Hierarchical Bayesian Dataset Selection
Files
TR Number
Date
Authors
Journal Title
Journal ISSN
Volume Title
Publisher
Abstract
Despite the profound impact of deep learning across various domains, supervised model training critically depends on access to large, high-quality datasets, which are often challenging to identify. To address this, we introduce Hierarchical Bayesian Dataset Selection (HBDS), the first dataset selection algorithm that utilizes hierarchical Bayesian modeling, designed for collaborative data-sharing ecosystems. The proposed method efficiently decomposes the contributions of dataset groups and individual datasets to local model performance using Bayesian updates with small data samples. Our experiments on two benchmark datasets demonstrate that HBDS not only offers a computationally lightweight solution but also enhances interpretability compared to existing data selection methods, by revealing deep insights into dataset interrelationships through learned posterior distributions.

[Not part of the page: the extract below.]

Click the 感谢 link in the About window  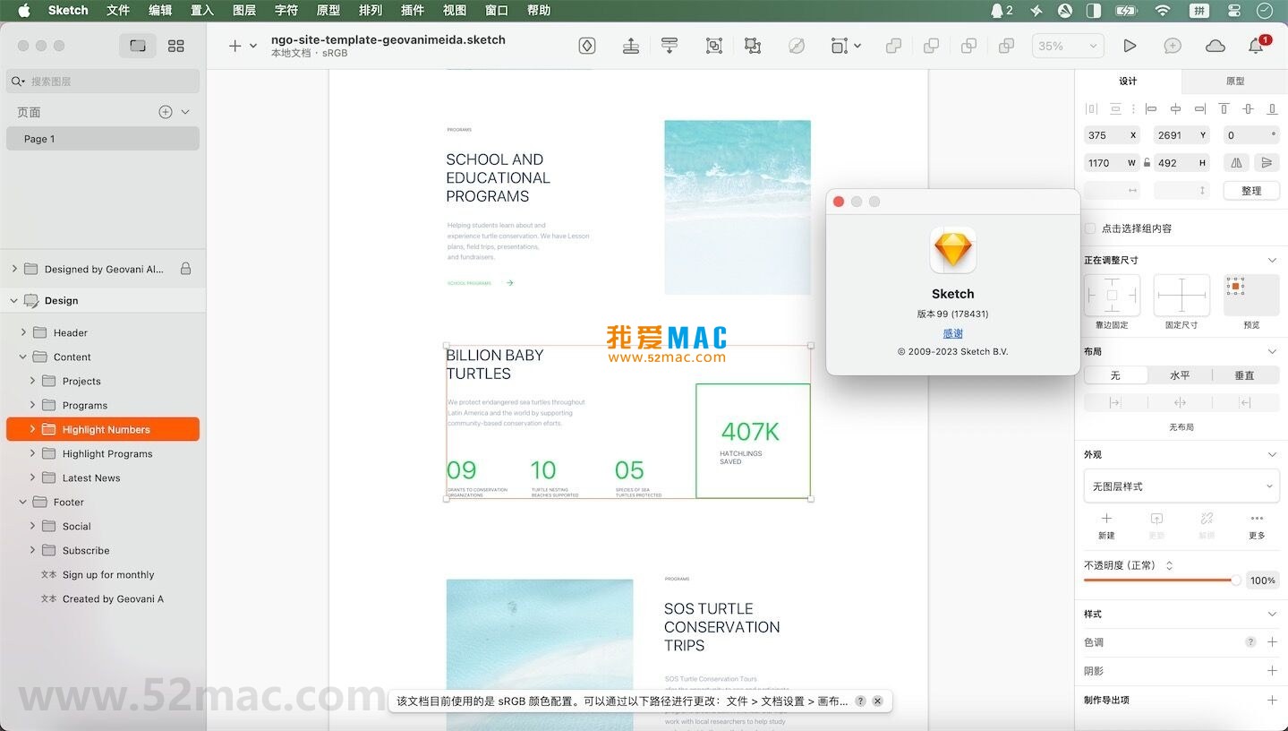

HBDS outperforms traditional non-hierarchical methods by correctly identifying all relevant datasets, achieving optimal accuracy with fewer computational steps, even when initial model accuracy is low. Specifically, HBDS surpasses its non-hierarchical counterpart by 1.8% on DIGIT-FIVE and 0.7% on DOMAINNET, on average. In settings with limited resources, HBDS achieves a 6.9% higher accuracy than its non-hierarchical counterpart. These results confirm HBDS's effectiveness in identifying datasets that improve the accuracy and efficiency of deep learning models when collaborative data utilization is essential.